🤖 AI Summary
This work investigates whether the Transformer architecture possesses intrinsic search capability, using graph connectivity—a fundamental search task—as a testbed. Method: We generate infinite high-quality synthetic data, train small Transformers, and apply a novel mechanistic interpretability technique—first achieving explicit inversion of the internal computational graph—to uncover latent algorithmic behavior. Contribution/Results: We identify an implicit parallel multi-source breadth-first search mechanism within the model. While the model learns to search under distributional alignment, performance degrades sharply with increasing graph size. Neither scaling parameters nor incorporating chain-of-thought prompting mitigates this failure, indicating a fundamental architectural bottleneck. Crucially, we provide the first mechanistic evidence that the Transformer’s search limitation stems from its parallel attention structure—not from insufficient data or model size—thereby offering key insights into the reasoning boundaries of large language models.
📝 Abstract
Search is an ability foundational in many important tasks, and recent studies have shown that large language models (LLMs) struggle to perform search robustly. It is unknown whether this inability is due to a lack of data, insufficient model parameters, or fundamental limitations of the transformer architecture. In this work, we use the foundational graph connectivity problem as a testbed to generate effectively limitless high-coverage data to train small transformers and test whether they can learn to perform search. We find that, when given the right training distribution, the transformer is able to learn to search. We analyze the algorithm that the transformer has learned through a novel mechanistic interpretability technique that enables us to extract the computation graph from the trained model. We find that transformers perform search at every vertex in parallel: For each vertex in the input graph, transformers compute the set of vertices reachable from that vertex.
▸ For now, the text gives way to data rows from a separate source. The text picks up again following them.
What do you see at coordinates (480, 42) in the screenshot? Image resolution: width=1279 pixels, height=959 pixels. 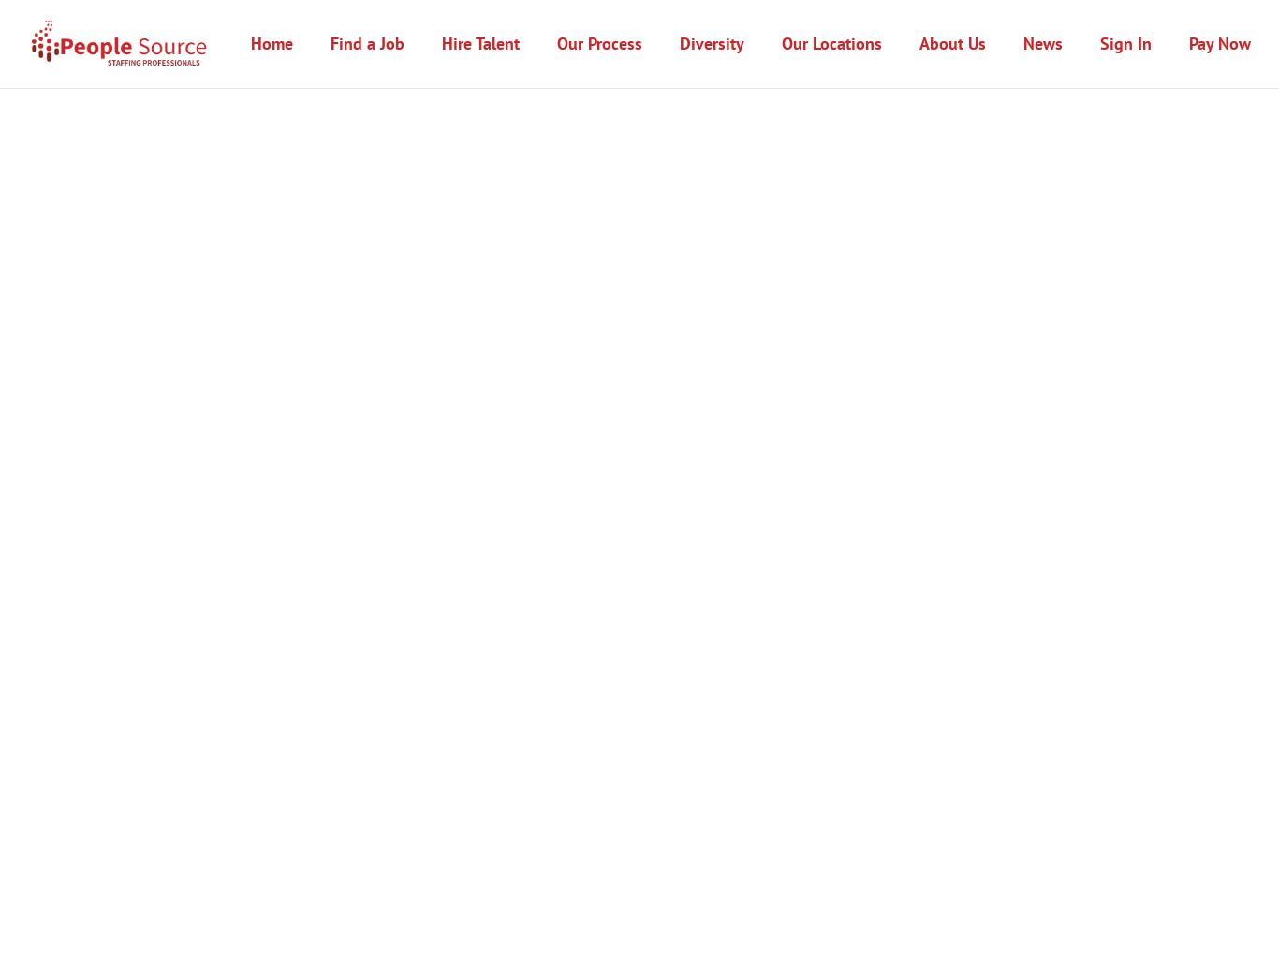 I see `'Hire Talent'` at bounding box center [480, 42].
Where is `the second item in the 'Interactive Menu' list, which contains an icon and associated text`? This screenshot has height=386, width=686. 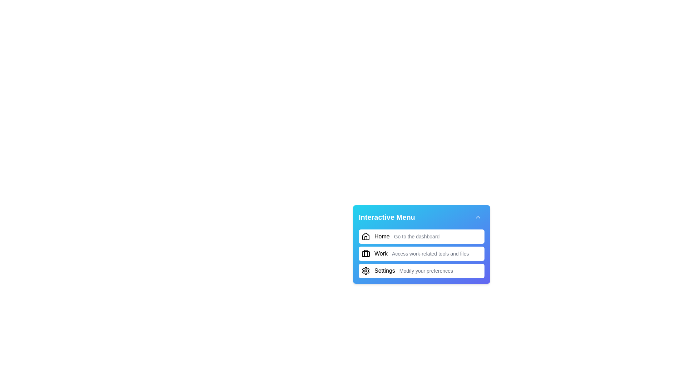
the second item in the 'Interactive Menu' list, which contains an icon and associated text is located at coordinates (422, 253).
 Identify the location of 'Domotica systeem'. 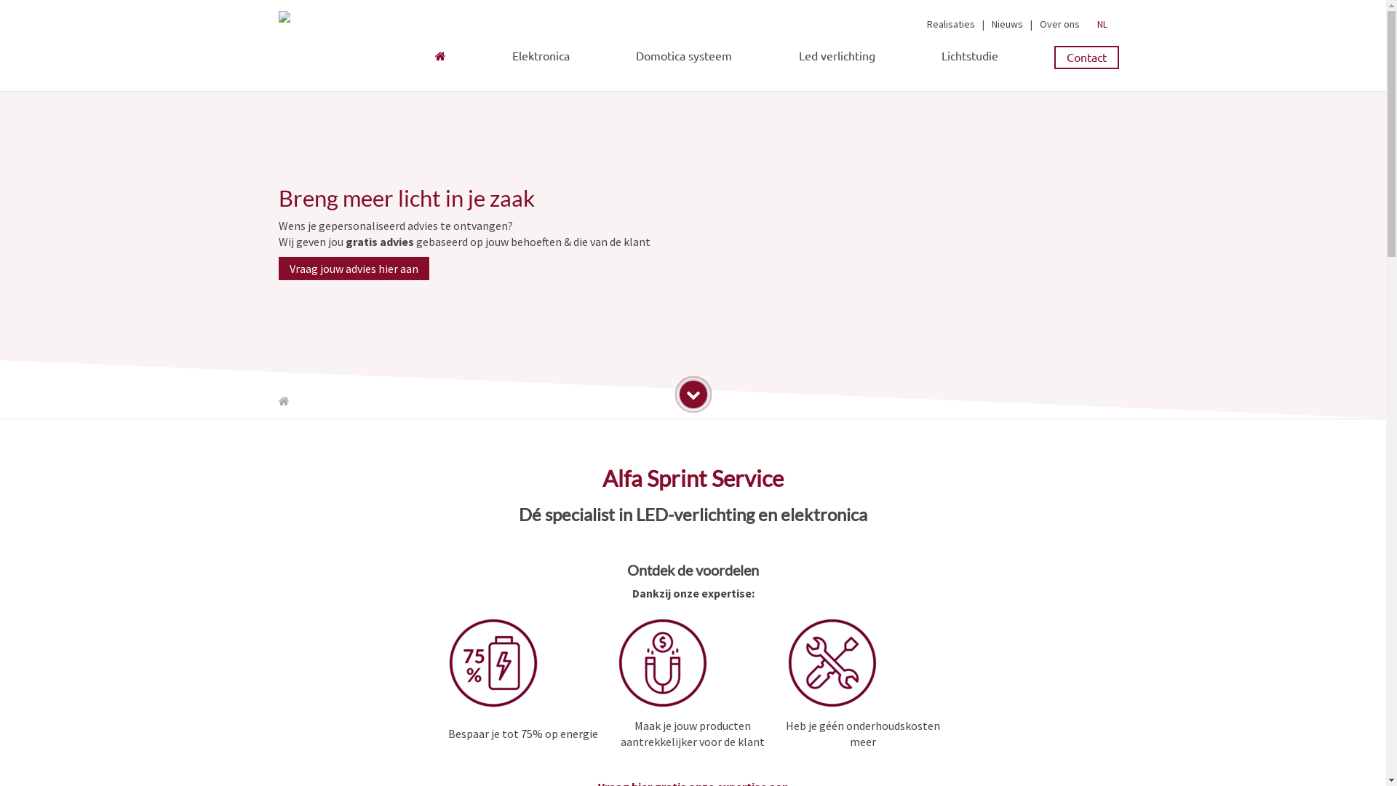
(683, 55).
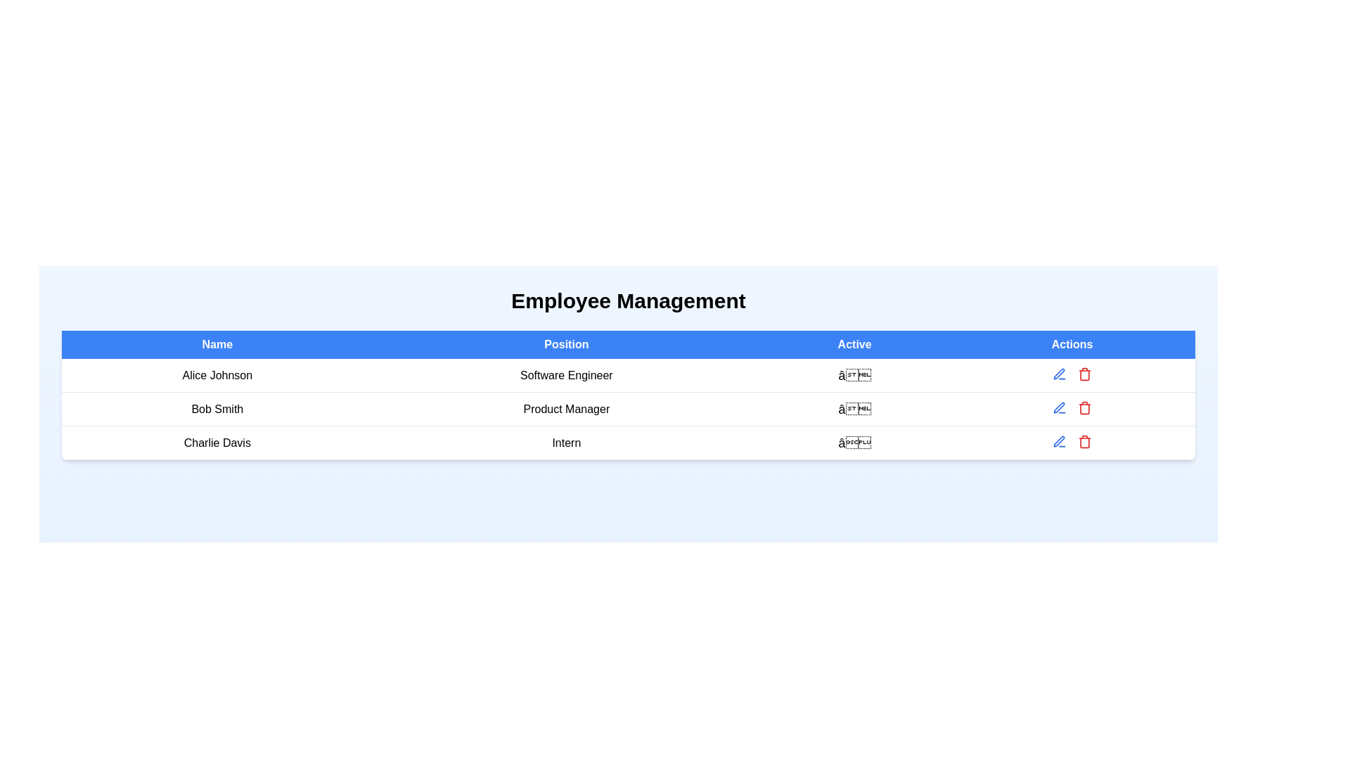 The width and height of the screenshot is (1350, 760). I want to click on delete button for the employee record with name Charlie Davis, so click(1085, 441).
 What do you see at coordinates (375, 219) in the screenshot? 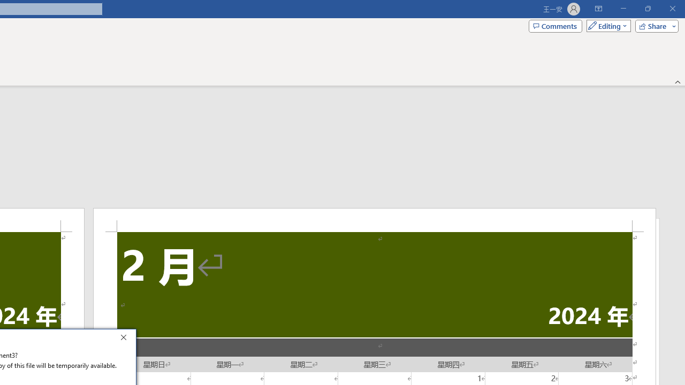
I see `'Header -Section 2-'` at bounding box center [375, 219].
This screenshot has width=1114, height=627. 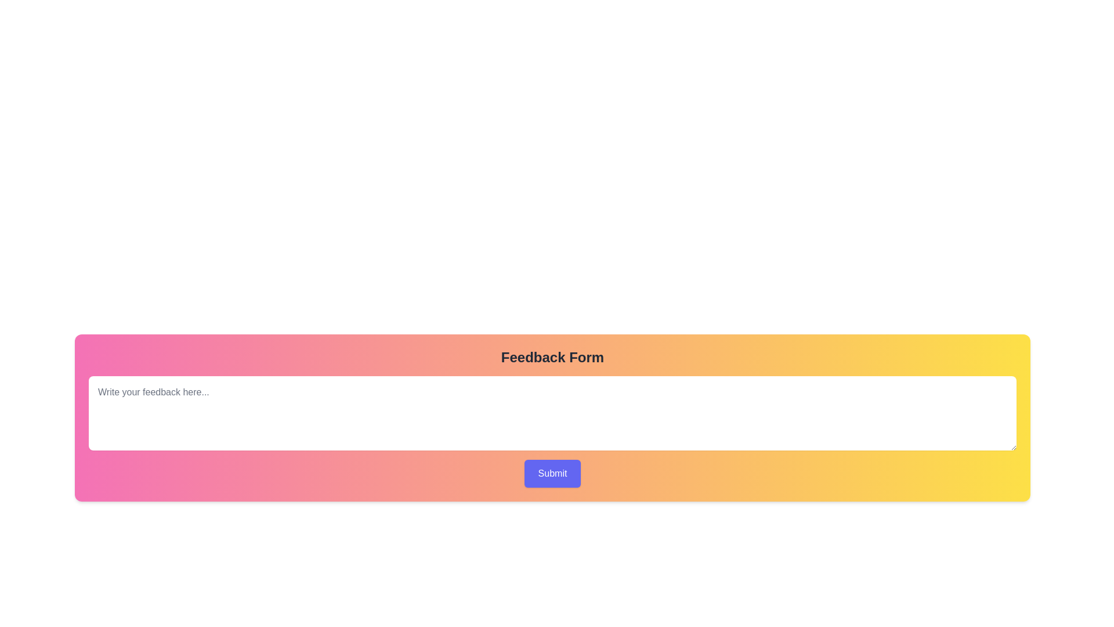 What do you see at coordinates (552, 473) in the screenshot?
I see `the 'Submit' button with rounded corners and a blue background located at the bottom center of the 'Feedback Form', directly below the feedback text area, to observe the hover effect` at bounding box center [552, 473].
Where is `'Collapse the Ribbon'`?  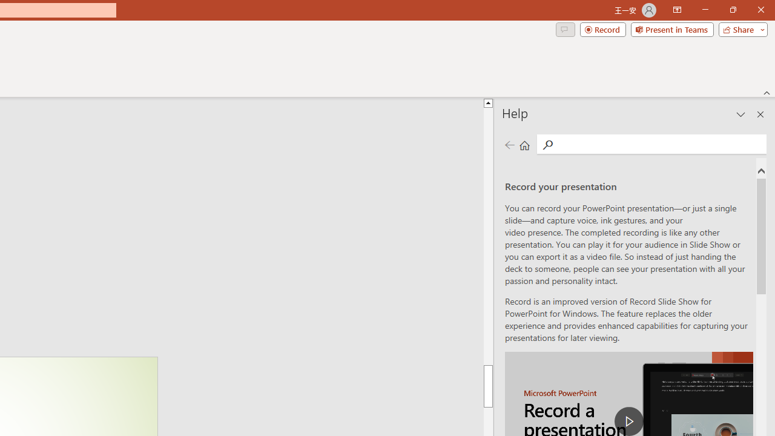 'Collapse the Ribbon' is located at coordinates (766, 92).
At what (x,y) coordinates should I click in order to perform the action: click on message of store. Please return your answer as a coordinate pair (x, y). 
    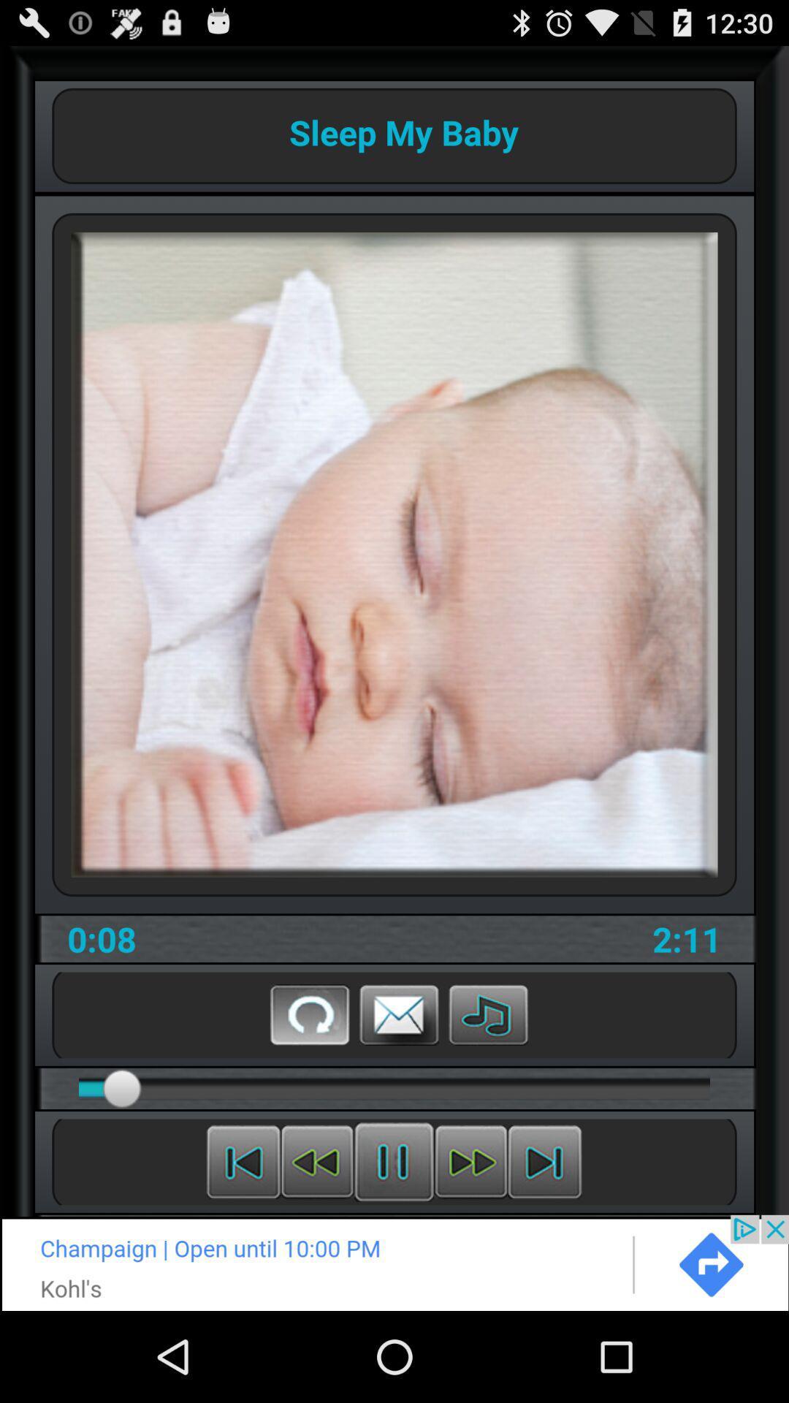
    Looking at the image, I should click on (399, 1013).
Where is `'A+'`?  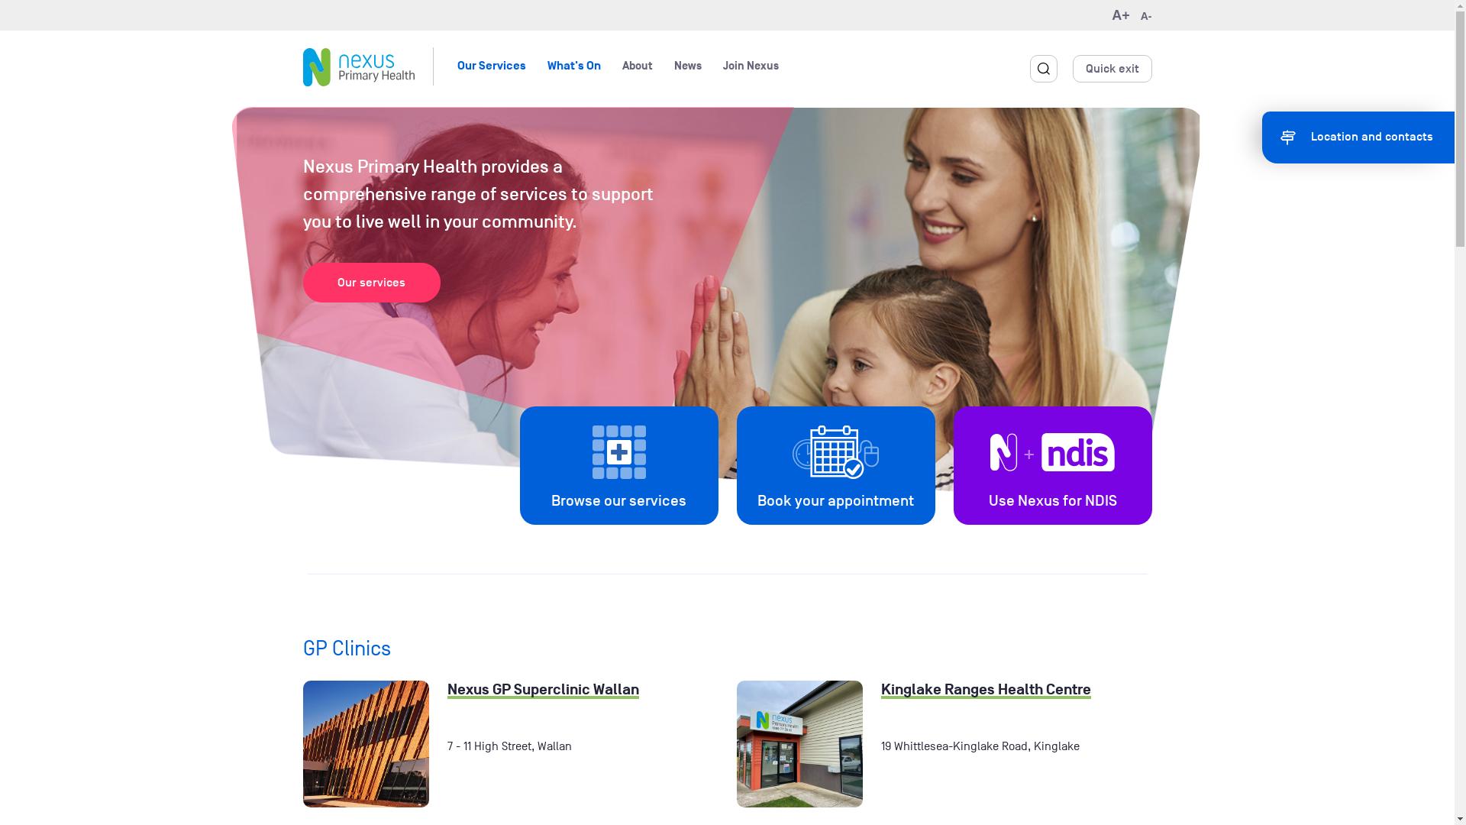
'A+' is located at coordinates (1121, 15).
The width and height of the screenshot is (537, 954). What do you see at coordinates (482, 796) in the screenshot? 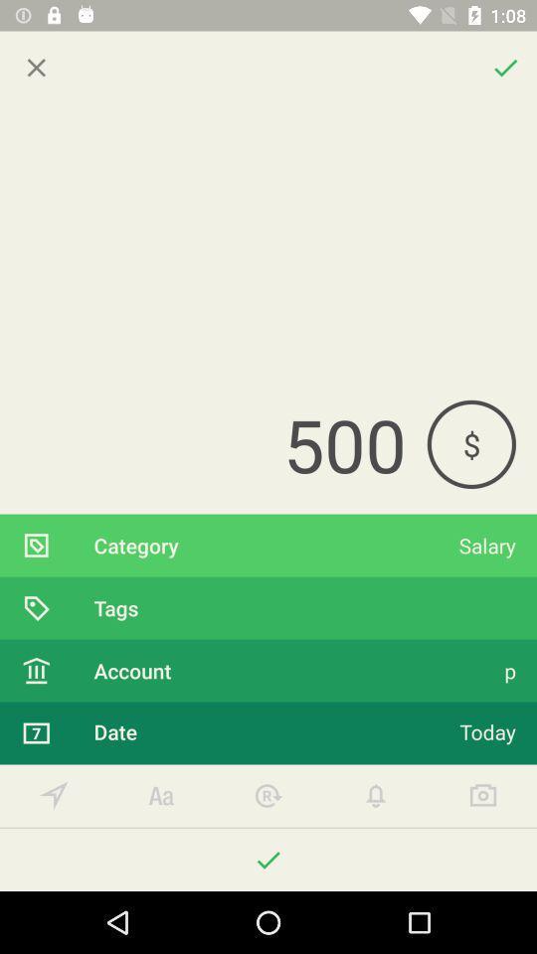
I see `turn on camera` at bounding box center [482, 796].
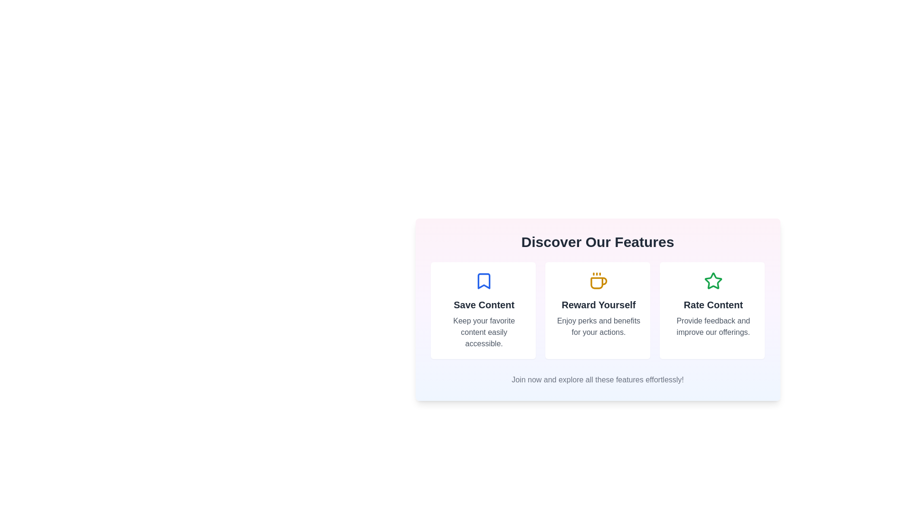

Each layer then progressively expands these sets, allowing the model to search over a number of vertices exponential in $n_{ ext{layers}}$. However, we find that as the input graph size increases, the transformer has greater difficulty in learning the task. This difficulty is not resolved even as the number of parameters is increased, suggesting that increasing model scale will not lead to robust search abilities. We also find that performing search in-context (i.e., chain-of-thought) does not resolve this inability to learn to search on larger graphs.